Raw records
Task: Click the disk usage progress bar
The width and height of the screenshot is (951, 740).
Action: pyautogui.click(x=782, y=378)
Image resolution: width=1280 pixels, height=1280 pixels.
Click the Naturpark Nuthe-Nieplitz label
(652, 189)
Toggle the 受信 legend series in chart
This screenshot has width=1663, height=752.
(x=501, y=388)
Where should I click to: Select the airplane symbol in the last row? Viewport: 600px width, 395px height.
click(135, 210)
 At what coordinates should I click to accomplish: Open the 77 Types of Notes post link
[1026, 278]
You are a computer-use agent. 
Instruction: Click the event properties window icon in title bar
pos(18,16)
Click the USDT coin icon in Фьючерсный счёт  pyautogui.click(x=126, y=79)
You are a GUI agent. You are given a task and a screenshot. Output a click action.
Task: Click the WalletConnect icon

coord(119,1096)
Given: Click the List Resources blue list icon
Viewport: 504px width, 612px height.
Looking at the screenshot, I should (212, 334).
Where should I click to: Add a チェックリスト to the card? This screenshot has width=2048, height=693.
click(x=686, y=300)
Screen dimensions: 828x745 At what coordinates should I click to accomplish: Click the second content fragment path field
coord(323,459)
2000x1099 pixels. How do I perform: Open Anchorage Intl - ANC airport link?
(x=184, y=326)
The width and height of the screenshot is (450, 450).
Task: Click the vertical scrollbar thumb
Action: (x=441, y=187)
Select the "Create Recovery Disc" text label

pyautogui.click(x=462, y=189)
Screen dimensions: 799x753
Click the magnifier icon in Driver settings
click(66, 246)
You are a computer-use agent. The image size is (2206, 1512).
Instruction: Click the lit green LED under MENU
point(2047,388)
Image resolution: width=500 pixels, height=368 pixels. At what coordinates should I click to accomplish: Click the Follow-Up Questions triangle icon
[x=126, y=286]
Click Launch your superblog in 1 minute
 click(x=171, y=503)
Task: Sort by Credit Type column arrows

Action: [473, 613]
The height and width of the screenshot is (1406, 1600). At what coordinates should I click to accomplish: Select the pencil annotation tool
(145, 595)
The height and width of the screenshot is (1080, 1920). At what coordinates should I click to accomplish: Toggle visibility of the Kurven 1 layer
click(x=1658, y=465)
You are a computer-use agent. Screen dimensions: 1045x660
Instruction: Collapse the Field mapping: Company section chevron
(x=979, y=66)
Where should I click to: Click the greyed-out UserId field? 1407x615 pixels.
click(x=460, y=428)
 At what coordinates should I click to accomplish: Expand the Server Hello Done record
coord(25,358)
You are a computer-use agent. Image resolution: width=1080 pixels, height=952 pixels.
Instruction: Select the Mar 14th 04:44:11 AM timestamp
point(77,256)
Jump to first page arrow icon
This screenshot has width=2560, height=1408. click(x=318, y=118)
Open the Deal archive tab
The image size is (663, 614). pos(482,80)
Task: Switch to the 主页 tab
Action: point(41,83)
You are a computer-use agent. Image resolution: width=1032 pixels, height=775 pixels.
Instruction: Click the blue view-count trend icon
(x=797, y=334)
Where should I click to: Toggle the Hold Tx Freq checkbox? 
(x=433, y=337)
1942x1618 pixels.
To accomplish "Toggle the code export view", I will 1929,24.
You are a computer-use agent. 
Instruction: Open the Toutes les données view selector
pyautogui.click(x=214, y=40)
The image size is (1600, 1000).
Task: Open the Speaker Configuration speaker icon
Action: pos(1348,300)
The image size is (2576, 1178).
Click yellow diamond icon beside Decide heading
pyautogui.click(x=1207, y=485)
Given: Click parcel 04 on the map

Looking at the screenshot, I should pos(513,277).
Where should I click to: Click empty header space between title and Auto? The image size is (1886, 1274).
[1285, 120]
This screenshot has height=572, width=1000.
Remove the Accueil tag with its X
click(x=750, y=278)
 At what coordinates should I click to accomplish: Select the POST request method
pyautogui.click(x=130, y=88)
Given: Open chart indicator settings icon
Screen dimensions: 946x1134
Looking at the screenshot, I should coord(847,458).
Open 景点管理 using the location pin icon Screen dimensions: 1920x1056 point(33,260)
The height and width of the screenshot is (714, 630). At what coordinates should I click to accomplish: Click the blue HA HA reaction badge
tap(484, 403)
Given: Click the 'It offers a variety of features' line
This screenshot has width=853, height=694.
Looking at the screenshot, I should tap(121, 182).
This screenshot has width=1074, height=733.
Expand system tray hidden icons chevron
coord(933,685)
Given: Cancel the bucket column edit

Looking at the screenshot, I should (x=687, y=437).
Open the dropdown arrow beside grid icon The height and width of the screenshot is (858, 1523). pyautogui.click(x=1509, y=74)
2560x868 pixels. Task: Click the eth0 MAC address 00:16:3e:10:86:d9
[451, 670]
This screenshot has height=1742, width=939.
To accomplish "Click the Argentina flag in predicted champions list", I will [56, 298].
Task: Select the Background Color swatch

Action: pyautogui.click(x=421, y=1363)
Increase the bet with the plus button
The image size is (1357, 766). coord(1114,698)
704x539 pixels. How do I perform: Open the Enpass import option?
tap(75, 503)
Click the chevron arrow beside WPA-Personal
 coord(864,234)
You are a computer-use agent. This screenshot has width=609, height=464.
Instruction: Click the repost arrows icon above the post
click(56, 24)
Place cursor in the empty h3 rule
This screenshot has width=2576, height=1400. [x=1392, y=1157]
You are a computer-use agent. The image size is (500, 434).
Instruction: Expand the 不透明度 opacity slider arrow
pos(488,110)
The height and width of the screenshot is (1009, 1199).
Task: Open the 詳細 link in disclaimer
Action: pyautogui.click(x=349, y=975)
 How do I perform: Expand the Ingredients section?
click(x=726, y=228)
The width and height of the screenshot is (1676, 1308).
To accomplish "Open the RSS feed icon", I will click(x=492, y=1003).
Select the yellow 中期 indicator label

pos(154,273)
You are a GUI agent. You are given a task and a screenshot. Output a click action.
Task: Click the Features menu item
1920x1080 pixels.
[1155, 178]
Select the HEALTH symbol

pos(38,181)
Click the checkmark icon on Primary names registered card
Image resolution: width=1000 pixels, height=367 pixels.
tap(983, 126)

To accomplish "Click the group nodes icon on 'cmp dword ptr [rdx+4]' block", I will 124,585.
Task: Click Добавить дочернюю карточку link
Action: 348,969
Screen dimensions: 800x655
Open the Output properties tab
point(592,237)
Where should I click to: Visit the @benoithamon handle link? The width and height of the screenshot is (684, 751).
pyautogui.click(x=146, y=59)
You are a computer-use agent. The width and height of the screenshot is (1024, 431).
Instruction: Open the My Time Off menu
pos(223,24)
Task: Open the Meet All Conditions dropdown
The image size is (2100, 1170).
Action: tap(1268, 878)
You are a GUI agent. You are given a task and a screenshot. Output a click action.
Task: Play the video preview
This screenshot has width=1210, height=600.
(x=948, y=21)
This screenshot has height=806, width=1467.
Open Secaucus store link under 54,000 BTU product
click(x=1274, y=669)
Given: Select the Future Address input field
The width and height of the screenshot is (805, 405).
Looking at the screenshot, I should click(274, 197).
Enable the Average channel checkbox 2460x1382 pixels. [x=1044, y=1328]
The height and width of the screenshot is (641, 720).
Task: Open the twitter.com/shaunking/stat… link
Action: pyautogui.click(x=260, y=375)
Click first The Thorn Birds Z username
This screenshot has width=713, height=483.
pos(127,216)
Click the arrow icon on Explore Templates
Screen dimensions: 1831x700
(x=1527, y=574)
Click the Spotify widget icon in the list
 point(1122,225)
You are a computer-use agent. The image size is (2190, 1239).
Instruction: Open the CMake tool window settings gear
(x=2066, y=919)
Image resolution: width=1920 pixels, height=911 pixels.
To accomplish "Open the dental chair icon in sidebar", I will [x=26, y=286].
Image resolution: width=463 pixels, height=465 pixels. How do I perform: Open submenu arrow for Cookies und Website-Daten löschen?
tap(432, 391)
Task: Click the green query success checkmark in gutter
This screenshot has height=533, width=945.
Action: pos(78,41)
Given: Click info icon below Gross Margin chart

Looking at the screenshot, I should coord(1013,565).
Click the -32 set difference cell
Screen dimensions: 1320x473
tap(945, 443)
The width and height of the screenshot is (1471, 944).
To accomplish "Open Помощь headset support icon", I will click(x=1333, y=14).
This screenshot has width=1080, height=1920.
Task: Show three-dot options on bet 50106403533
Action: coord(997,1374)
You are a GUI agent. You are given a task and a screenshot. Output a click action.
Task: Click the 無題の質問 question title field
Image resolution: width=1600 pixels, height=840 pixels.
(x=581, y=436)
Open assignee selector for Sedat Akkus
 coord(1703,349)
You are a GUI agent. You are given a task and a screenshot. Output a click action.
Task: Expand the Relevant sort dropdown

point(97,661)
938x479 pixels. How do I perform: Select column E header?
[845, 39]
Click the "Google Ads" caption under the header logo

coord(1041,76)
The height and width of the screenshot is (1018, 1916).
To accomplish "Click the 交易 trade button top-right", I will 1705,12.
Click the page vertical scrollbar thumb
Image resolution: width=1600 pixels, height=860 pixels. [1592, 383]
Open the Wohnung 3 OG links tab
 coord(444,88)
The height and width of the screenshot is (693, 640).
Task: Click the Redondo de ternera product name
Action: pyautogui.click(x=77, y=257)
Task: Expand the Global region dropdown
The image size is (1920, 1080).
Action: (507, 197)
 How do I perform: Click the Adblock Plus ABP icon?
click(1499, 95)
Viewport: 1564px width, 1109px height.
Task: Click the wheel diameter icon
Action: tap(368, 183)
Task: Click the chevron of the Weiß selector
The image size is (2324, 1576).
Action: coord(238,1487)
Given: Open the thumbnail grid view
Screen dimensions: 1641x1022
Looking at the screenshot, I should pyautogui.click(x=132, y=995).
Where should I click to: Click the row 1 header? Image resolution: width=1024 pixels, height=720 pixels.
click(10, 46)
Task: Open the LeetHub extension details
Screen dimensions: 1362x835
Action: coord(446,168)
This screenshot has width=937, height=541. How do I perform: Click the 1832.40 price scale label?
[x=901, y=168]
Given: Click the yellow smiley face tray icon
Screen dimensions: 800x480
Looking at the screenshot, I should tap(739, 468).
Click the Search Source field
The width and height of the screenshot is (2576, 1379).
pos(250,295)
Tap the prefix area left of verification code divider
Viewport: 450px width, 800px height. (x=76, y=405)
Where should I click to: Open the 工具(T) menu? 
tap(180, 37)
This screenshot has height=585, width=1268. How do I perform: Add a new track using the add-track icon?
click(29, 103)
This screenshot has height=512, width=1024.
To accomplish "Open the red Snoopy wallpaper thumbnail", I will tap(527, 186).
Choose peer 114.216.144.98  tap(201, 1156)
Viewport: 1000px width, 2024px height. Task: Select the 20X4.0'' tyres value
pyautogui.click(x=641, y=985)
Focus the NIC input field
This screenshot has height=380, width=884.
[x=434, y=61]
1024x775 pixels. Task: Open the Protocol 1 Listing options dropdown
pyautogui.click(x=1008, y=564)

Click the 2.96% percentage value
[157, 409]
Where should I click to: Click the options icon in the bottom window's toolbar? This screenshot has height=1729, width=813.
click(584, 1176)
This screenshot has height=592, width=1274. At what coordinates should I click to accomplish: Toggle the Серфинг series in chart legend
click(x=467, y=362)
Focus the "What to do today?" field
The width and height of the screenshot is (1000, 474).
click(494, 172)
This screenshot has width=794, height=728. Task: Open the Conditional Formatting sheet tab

Exercise description
Render the lines of the data above, from the line with "2000x1099 pixels. How" up to and including the line with "click(66, 246)", as a Markdown table with a Row column numbering each line and an Entry column holding the line itself, leaving out blank lines.

Answer to this problem
| Row | Entry |
|---|---|
| 1 | 2000x1099 pixels. How do I perform: Open Anchorage Intl - ANC airport link? |
| 2 | (x=184, y=326) |
| 3 | The width and height of the screenshot is (450, 450). |
| 4 | Task: Click the vertical scrollbar thumb |
| 5 | Action: (x=441, y=187) |
| 6 | Select the "Create Recovery Disc" text label |
| 7 | pyautogui.click(x=462, y=189) |
| 8 | Screen dimensions: 799x753 |
| 9 | Click the magnifier icon in Driver settings |
| 10 | click(66, 246) |